• [WHAT TO DO] Pick up the text on how industrial equipment manufacturers exploit service opportunities and continue it from its final sentence.

• [PASSAGE]
The strategy of wrapping services around the sale of a product has been pursued for several decades by industrial goods manufacturers. Yet, surprisingly, few companies are fully exploiting their service opportunities. Many are leaving substantial value on the table.
Consider manufacturers of water treatment equipment. For their industrial customers such as microelectronic companies, water treatment is critical to the production process but accounts for less than 2 percent of total plant-operating costs. The treated water must meet certain quality standards, but exceeding those standards offers no competitive advantage. Hence, from the customer’s perspective, there’s no benefit to developing aan expertise in water treatment.
Many water companies, however, have not considered the customer’s point of view and, therefore, have not perceived the opportunity to offer a solution. Instead, they have focused on selling new products and viewed services in terms of spare parts, sold opportunistically. They have seen no need for dedicated service departments, which has resulted in their service activities being underresourced and undermanaged. Using this business model, companies’ earnings before interest, taxes, depreciation, and amortization (EBITDA) have on average shown lower single-digit margins.
A supplier that we will call WaterFlow adopted a different approach. It offered solutions rather than only equipment. These solutions typically took the form of “build, own, operate” contracts. That is, WaterFlow would provide its customers with a loan to purchase its water treatment equipment, then the company would run and maintain the equipment on-site on behalf of its customers. These water-by-the-hour deals allowed WaterFlow’s employees to keep in close contact with customers, advising them on retrofits, upgrades, and how to effectively treat water and wastewater in order to improve their sustainability record.

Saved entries
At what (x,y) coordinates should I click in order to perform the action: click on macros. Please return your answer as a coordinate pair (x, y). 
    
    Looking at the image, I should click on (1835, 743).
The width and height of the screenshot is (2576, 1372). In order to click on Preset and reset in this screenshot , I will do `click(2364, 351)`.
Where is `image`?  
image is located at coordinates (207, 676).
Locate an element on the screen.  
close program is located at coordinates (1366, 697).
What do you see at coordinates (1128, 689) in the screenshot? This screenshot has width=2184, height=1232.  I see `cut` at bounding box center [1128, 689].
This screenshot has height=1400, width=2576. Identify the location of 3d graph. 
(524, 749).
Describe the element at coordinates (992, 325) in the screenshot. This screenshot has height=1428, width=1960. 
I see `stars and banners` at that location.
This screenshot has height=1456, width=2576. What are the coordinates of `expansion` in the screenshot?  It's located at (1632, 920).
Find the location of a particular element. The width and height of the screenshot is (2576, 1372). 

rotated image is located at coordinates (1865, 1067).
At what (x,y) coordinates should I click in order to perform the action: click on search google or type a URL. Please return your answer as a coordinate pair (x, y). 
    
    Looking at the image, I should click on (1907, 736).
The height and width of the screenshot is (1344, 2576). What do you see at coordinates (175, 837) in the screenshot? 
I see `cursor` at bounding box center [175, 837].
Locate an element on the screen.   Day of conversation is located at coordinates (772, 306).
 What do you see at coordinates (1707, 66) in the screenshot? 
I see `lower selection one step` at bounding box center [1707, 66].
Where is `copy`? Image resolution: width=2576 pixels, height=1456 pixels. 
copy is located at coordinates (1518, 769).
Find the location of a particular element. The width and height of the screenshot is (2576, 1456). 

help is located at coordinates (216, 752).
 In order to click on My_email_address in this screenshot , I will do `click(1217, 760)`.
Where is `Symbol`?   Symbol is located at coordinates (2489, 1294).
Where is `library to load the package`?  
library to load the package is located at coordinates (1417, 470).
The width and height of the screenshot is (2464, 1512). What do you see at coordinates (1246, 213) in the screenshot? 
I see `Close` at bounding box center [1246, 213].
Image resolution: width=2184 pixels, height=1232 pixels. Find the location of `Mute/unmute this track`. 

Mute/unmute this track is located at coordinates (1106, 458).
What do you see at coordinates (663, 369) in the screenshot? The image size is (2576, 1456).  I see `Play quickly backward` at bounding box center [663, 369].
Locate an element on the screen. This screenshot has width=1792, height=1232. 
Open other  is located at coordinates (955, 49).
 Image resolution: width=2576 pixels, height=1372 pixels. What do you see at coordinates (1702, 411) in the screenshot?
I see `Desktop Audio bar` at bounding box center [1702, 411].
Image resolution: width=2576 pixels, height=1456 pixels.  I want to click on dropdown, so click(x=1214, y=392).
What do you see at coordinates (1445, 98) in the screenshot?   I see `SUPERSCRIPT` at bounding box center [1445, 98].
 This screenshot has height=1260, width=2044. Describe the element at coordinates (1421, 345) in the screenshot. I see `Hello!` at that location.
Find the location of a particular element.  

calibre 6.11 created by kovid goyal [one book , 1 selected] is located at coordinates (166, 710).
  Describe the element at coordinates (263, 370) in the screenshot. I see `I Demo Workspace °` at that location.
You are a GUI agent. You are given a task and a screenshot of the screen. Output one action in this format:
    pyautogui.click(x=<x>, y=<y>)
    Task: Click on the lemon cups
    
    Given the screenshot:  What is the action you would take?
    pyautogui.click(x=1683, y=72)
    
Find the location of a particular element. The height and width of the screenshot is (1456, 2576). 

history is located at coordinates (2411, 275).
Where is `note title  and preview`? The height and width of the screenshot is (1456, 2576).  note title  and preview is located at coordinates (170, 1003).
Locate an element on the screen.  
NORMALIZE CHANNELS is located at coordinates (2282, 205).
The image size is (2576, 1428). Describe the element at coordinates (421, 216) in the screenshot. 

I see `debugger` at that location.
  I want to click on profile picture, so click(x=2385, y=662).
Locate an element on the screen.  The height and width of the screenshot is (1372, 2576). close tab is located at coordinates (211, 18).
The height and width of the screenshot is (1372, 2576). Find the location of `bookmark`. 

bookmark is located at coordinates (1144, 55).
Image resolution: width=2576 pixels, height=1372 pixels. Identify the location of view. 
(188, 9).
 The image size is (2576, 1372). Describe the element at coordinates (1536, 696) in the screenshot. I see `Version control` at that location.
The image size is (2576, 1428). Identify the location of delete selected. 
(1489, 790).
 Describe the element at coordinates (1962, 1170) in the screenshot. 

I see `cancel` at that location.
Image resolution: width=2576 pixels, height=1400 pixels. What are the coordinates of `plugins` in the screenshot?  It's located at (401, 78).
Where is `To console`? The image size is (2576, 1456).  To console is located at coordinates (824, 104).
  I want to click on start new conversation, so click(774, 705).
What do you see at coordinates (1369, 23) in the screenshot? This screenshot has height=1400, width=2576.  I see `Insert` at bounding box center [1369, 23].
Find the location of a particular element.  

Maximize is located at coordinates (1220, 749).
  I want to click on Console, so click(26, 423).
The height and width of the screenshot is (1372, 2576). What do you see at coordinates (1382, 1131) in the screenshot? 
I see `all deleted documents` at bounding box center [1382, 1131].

• [REPLY]
WaterFlow also professionalized its service business by making it a discrete unit and setting ambitious revenue and margin targets for the head of service. This helped to align the entire organization with the solutions strategy, and it encouraged employees to look for other service opportunities to grow the business, such as maintaining the equipment of WaterFlow’s competitors. WaterFlow’s ambitious service program resulted in the company outperforming its peers in both EBITDA-margin and market-share gains.
This divergence in approaches holds a key lesson: industrial goods companies should broaden their view of service operations. When managers think about services, they should avoid focusing on only spare parts. Rather, after-sale services comprise a wide variety of activities—traditional technical services (such as basic installation and training), enhanced technical services (such as retrofits and upgrades), and business services (such as consulting, financial services, and outsourcing)—all of which can be quite profitable because they provide high value to customers. (See Exhibit 1.)